Document section:

*** Block opens ***

On a sunny March morning in the sandy scrub habitat of Oscar Scherer State Park, Florida Scrub-Jays – found only in the Sunshine State – are already busy preparing for the upcoming breeding season. The blue and silver birds call loudly back and forth to each other as they flit among the low-lying trees and bushes, a fire-dependent habitat that has become rare. It’s nest-building time.
The Florida Scrub-Jay was listed as federally Threatened by the U.S. Fish and Wildlife Service (USFWS) under the Endangered Species Act in 1987, largely due to loss of its native scrub habitat and decades of fire suppression that allowed the scrub to become overgrown and unsuitable for scrub-jays. The state’s population is estimated to have declined by 90% since the early 1800s, and now numbers approximately 3,500 family groups and an estimated 6,000-8000 individual birds statewide.
The scrub-jay fathers play a special role in nest building. While the females spend the majority of their time gathering the soft inner nest material and shaping the interior of the nest, the males prioritize selecting the larger oak twigs that stabilize the structure. Built in oaks a few feet off the ground, the nests must be strong enough to support 3-4 nestlings, but remain relatively hidden from predators. Once the mother birds start to incubate eggs, the male jays scour the scrub for insects to feed the females so they do not have to leave the nest unguarded.

*** Block closes ***

Information shown:
*** Block opens ***

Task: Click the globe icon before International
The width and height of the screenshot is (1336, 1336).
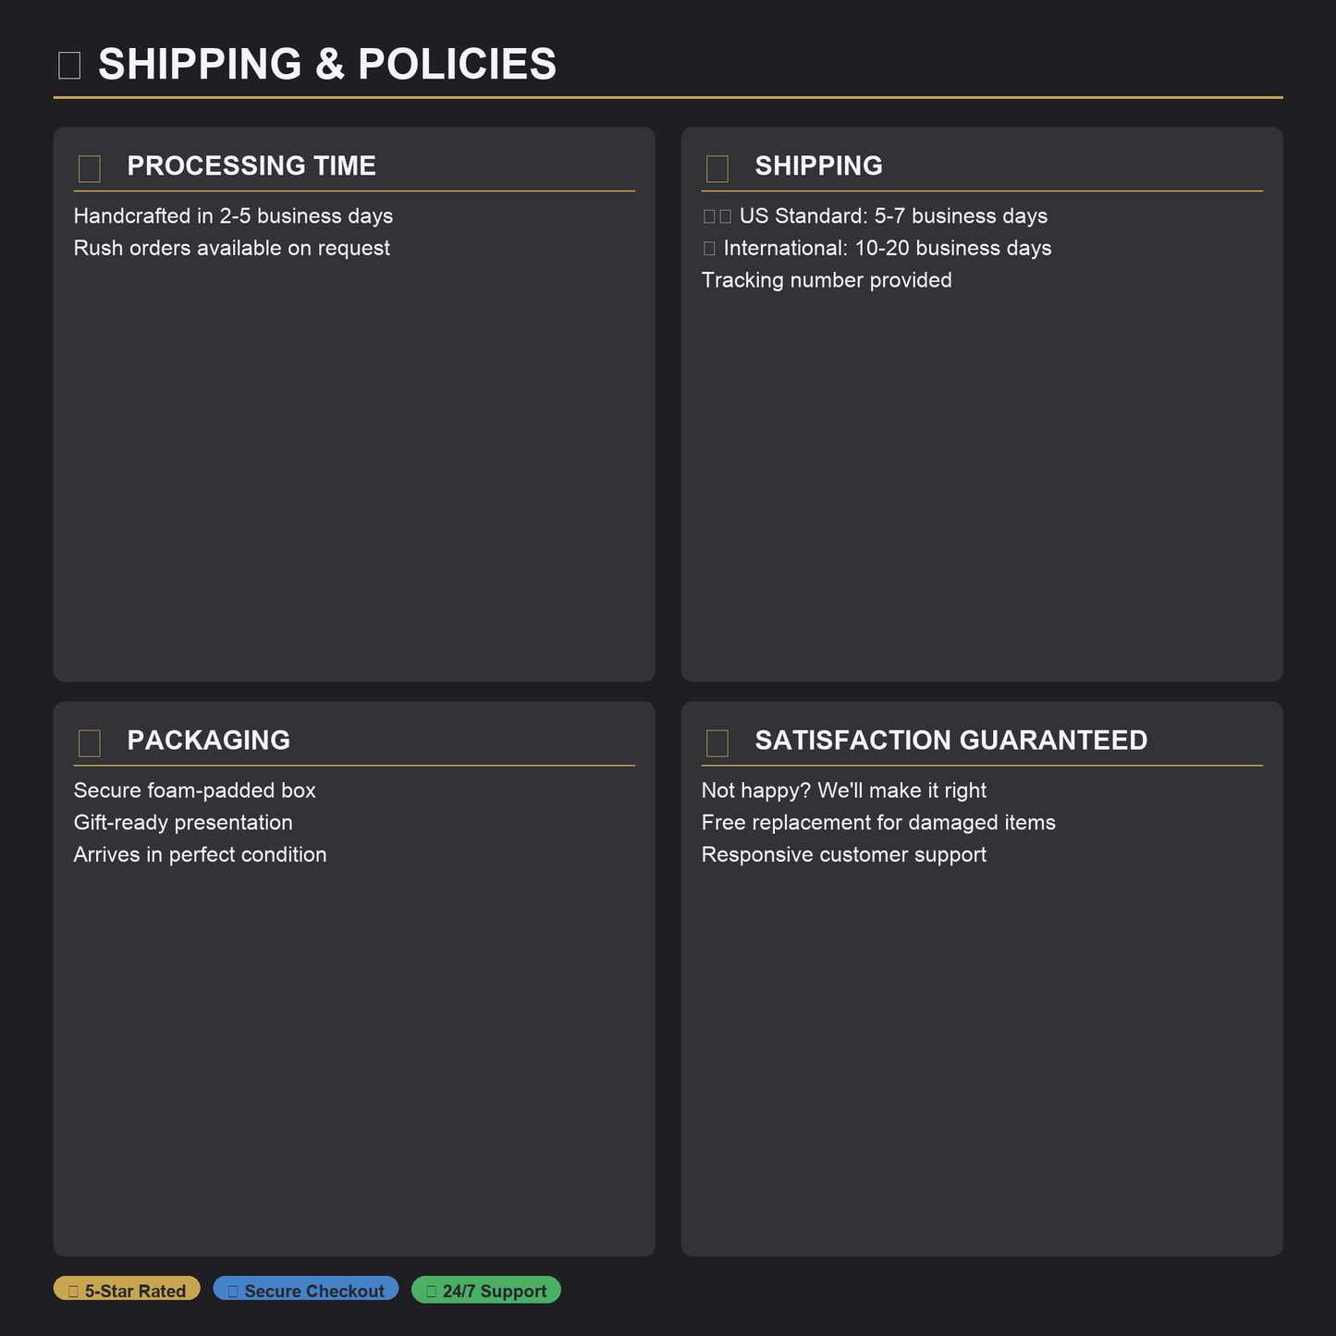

*** Block closes ***

Task goal:
Please return the part of the scrub-jay text starting with "The scrub-jay fathers" and going on through "the nest unguarded.", copied word for word. The data come from a separate source, not from the scrub-jay text.

Answer area:
The scrub-jay fathers play a special role in nest building. While the females spend the majority of their time gathering the soft inner nest material and shaping the interior of the nest, the males prioritize selecting the larger oak twigs that stabilize the structure. Built in oaks a few feet off the ground, the nests must be strong enough to support 3-4 nestlings, but remain relatively hidden from predators. Once the mother birds start to incubate eggs, the male jays scour the scrub for insects to feed the females so they do not have to leave the nest unguarded.